> Goal of the exercise:
Transcribe the line holding "The image size" together with every line after it, through the end of the records, exactly and with no pictures.

Start of Material for the task

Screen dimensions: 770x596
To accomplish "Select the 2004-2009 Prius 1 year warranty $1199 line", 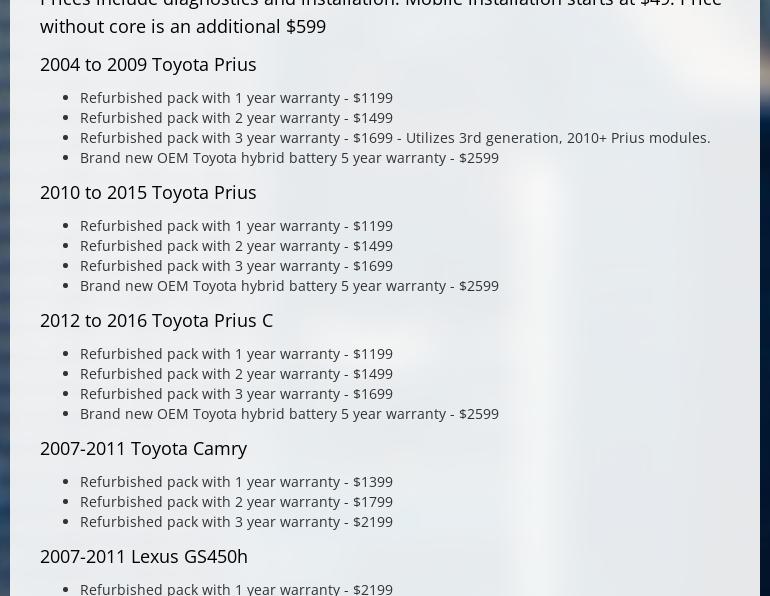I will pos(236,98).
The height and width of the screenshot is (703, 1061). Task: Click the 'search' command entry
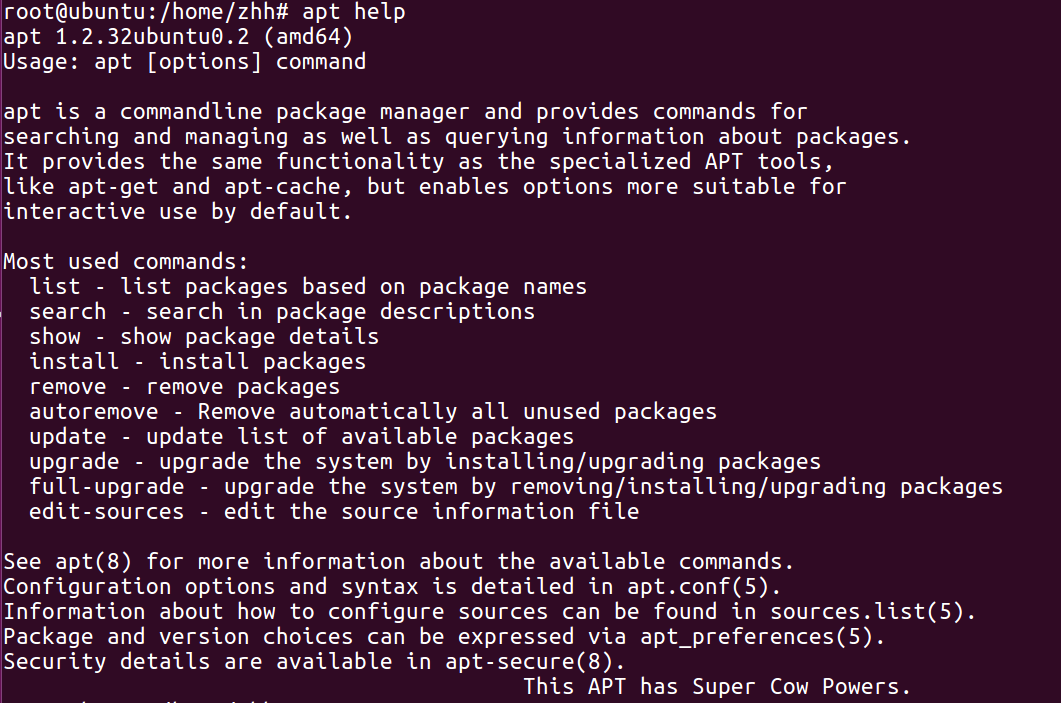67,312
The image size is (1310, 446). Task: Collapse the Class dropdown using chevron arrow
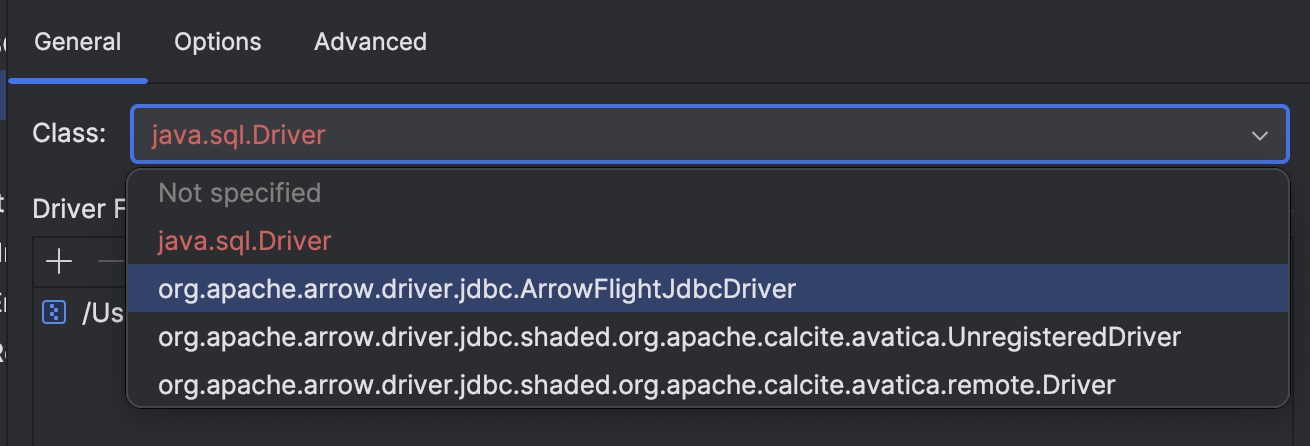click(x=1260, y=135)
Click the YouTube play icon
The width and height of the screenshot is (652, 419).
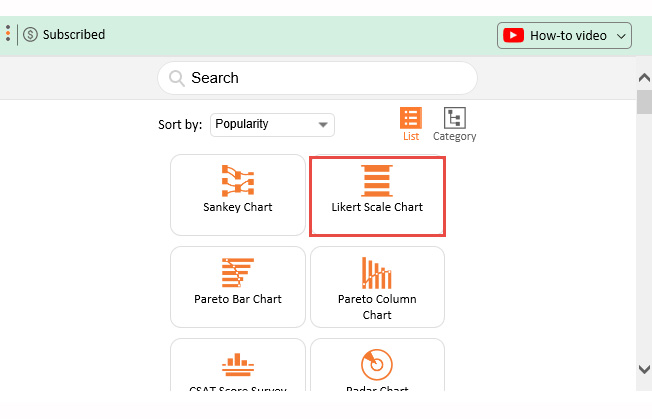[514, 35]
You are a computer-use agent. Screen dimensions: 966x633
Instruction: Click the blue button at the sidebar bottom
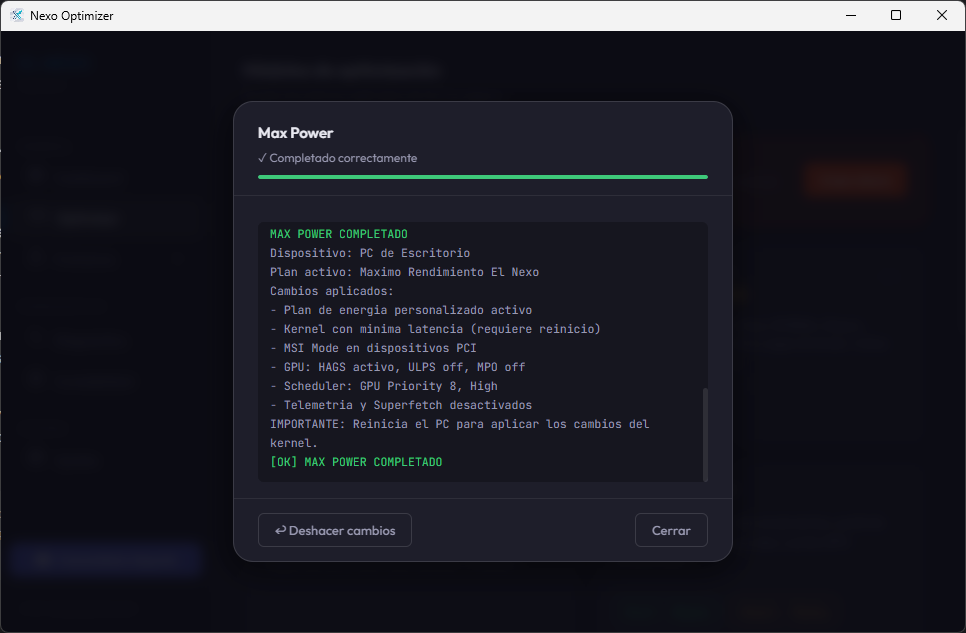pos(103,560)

End of Material for the task

> Completed exercise:
The image size is (1310, 446). Task: Collapse the Class dropdown using chevron arrow
click(x=1260, y=135)
Click the YouTube play icon
The width and height of the screenshot is (652, 419).
[514, 35]
You are a computer-use agent. Screen dimensions: 966x633
Instruction: Click the blue button at the sidebar bottom
pos(103,560)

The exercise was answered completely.